Total Institutional Investments See Significant Contraction
Overall institutional investments in Indian real estate fell by 61% in the first quarter of 2026, dropping to $1.6 billion from $4.2 billion in the October-December quarter of 2025. This contraction highlights the challenging economic environment faced by the sector, with external factors heavily influencing capital flows.
Domestic Investors Step Up as Foreign Capital Retreats
Of the total $1.6 billion invested in Q1 2026, domestic investors contributed $1.2 billion, accounting for nearly three-fourths of all inflows. In contrast, foreign investors brought in just $0.4 billion. This marks a significant shift from the previous quarter, where domestic and foreign inflows stood at $2.6 billion and $1.6 billion, respectively, indicating a growing reliance on local capital amid international caution.
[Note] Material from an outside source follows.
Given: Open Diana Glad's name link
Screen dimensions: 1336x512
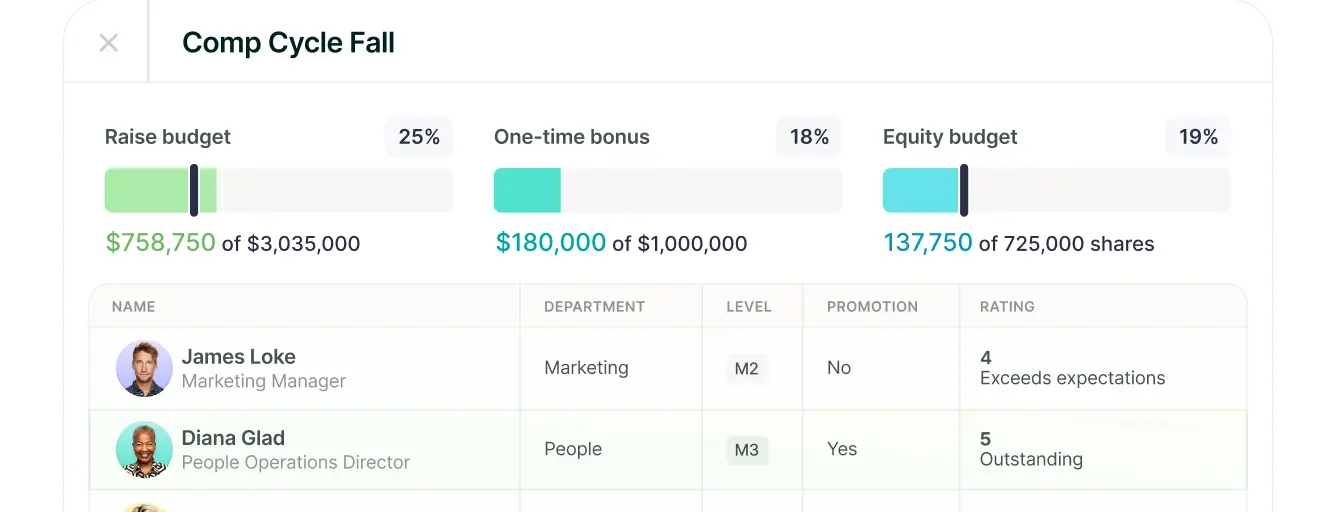Looking at the screenshot, I should 233,438.
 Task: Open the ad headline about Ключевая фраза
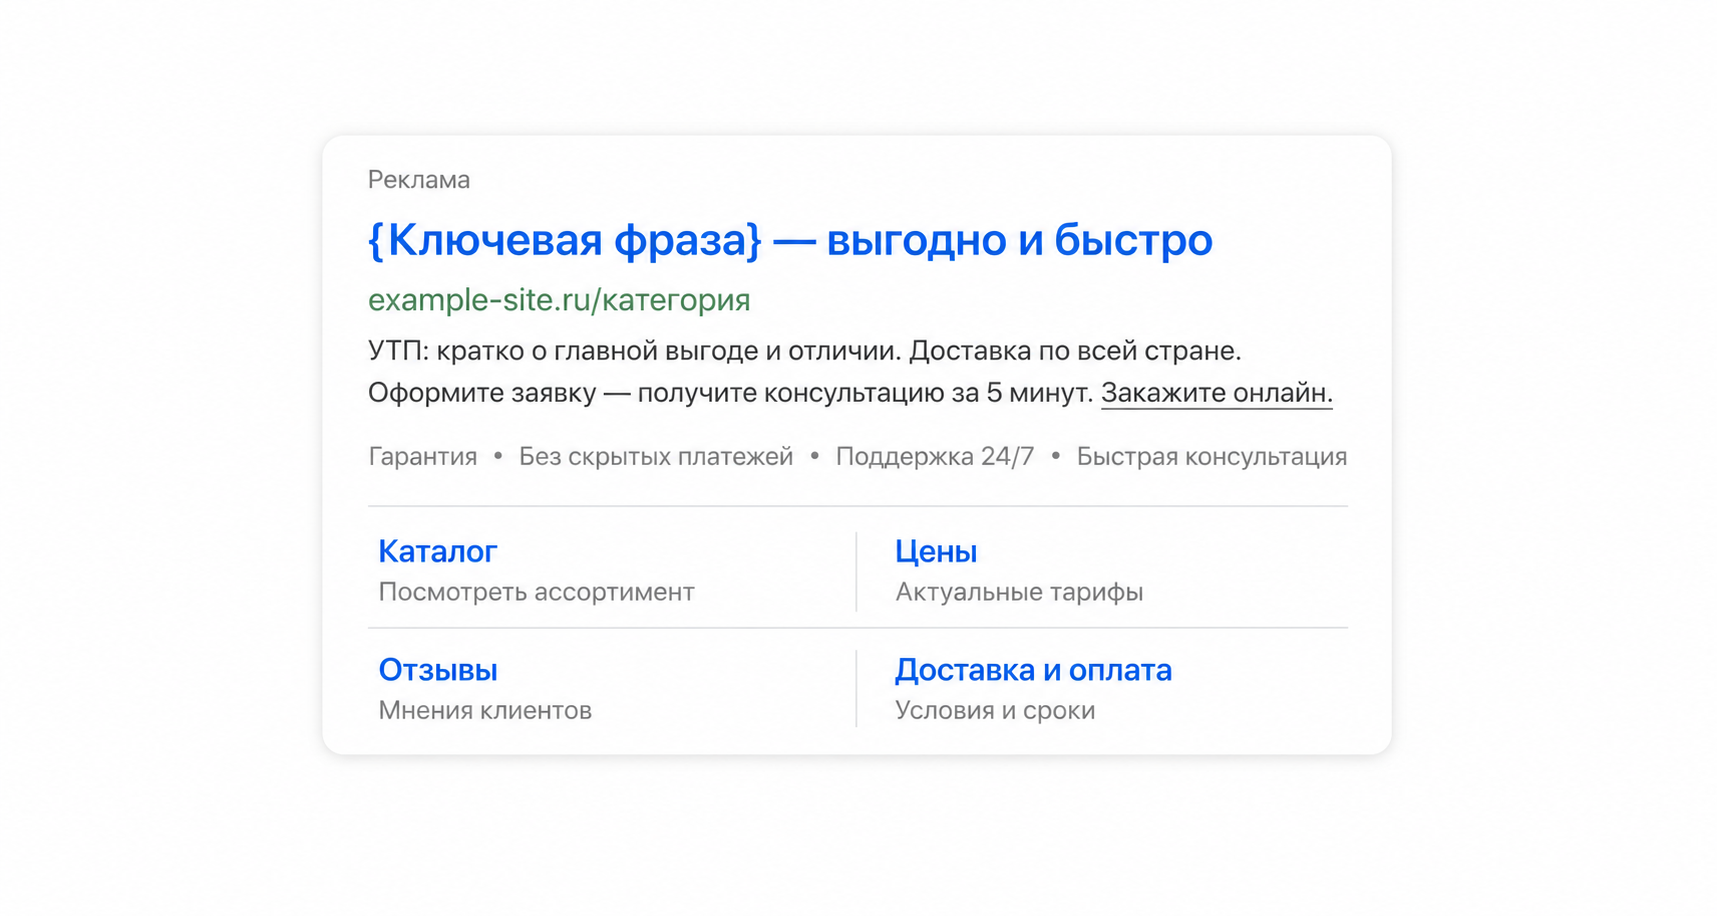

Expert Insights on Market Resilience and Future Outlook
Badal Yagnik, Chief Executive Officer and Managing Director of Colliers India, commented on the situation, noting that institutional investments continue to demonstrate resilience, largely supported by robust domestic demand. "While global investors are likely to remain cautious in the near-term due to volatilities in trade, crude oil, and commodities markets, this phase is expected to be transient in nature," Yagnik stated.
He further emphasized that India's favourable demographics and consumption-driven economy will help sustain its strategic positioning within the Asia-Pacific region. Colliers anticipates that foreign investors may adopt a "wait-and-watch" approach in the coming quarters, which could potentially impact future inflows. However, domestic capital is expected to provide some stability to the market during this period of adjustment.
Office Property Investments Hit Hard
Among various asset classes, investments in office properties saw a particularly steep decline, falling to $821.1 million in January-March 2026 from $3,051.8 million in the preceding quarter. This reduction underscores the sector-specific vulnerabilities exposed by the current economic climate.
Composition of Institutional Investment Data
The institutional investment figures encompass a wide range of sources, including:
- Alternative Investment Funds (AIFs)
- Private equity
- Pension funds
- Sovereign wealth funds
- Foreign banks
- Real estate funds
- Real Estate Investment Trusts (REITs)
This diverse mix highlights the broad base of capital typically involved in the real estate market, now facing collective pressures.
Short-Term Projections and Domestic Activity
Looking ahead, Colliers expects domestic investors to remain active in the near term, partially offsetting the impact of subdued foreign participation. This dynamic suggests that while international flows may be constrained, local players are poised to play a crucial role in maintaining market momentum until global conditions stabilize.